I am training a neural network for kaggle's handwitten digit compitition. To practice R, I translated Andrew Ng's neural network octave program into R. So I need to find a substitute for fmincg.
I found optimx and played with many methods in it. I observed that fmincg was faster and more accurate than optimx.
Here's my test:
Let's minimize y = x^4, without constraint. Everyone knows x should equal to zero.
Here's my matlab program:
clc;
clear all;
close all;
options = optimset('MaxIter', 50);
init = 1:.1:50;
init = init';
newFunc = @(p) costFunc(p);
tic
[nn_params, cost] = fmincg(newFunc, init, options);
toc
with costFunc function:
function [cost grad] = costFunc(x)
cost = sum(x.^4);
grad = 4*x.^3;
end
And the R script:
costFunc = function (x)
{
return(sum(x^4))
}
grad = function(x) {
return(4*x^3)
}
startTime = proc.time()
results = optimx(seq(1, 50,.1), fn=costFunc, gr=grad,
itnmax=50, method=c("Rcgmin"))
proc.time() - startTime
Octave finished in 0.064 seconds with accuracy to 10^-8.

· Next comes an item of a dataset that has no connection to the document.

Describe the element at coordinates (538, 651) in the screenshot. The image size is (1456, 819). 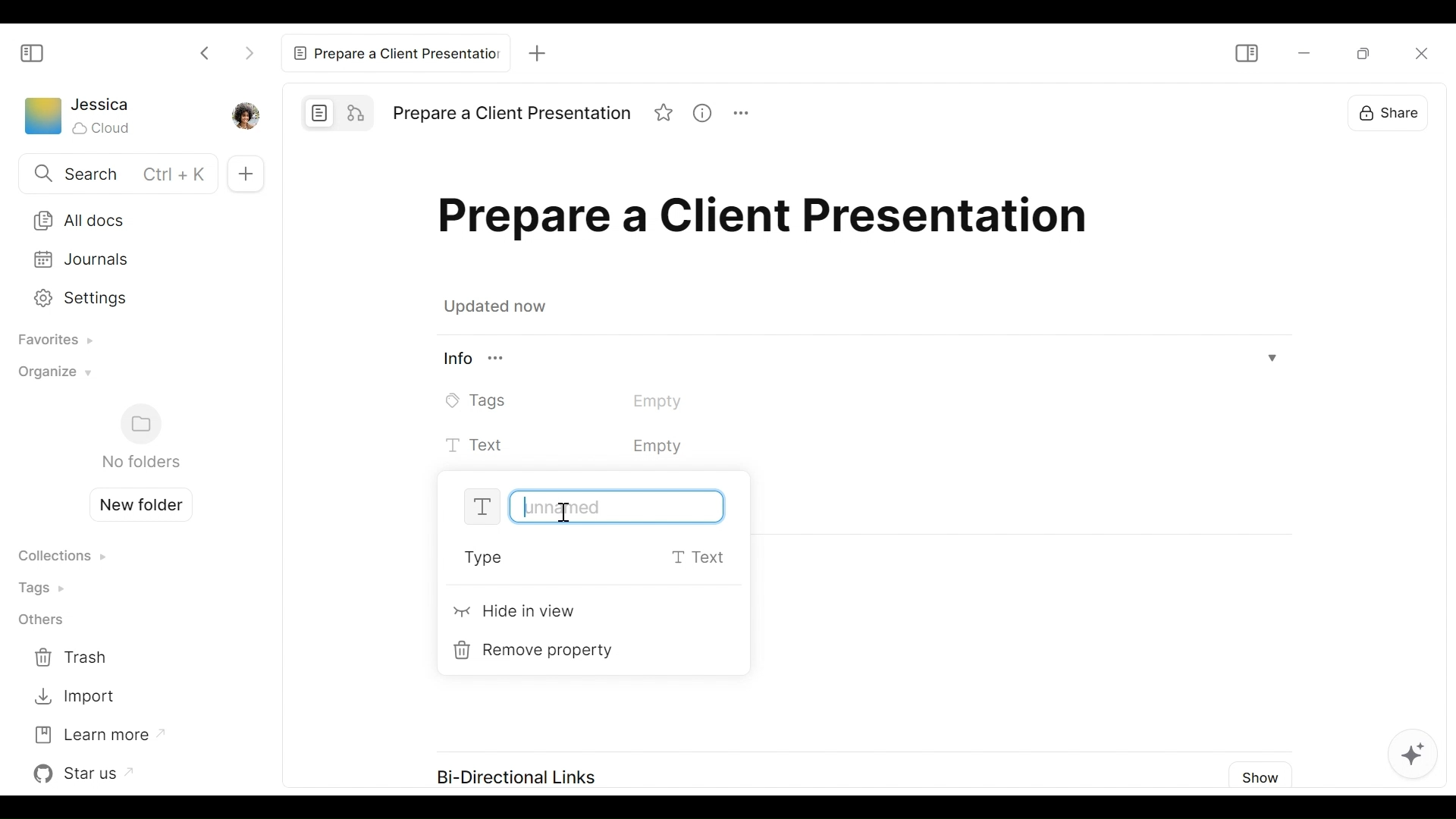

R finished in 1.8 seconds with accuracy only to 10^-4.
Of course this problem is far too easy. When I trained neural networks, for some calculations, octave can give results in minutes but R seems running forever.
I am wondering if anyone has come across this issue and who can suggest better minimization function in R as the substitute of fmincg in octave?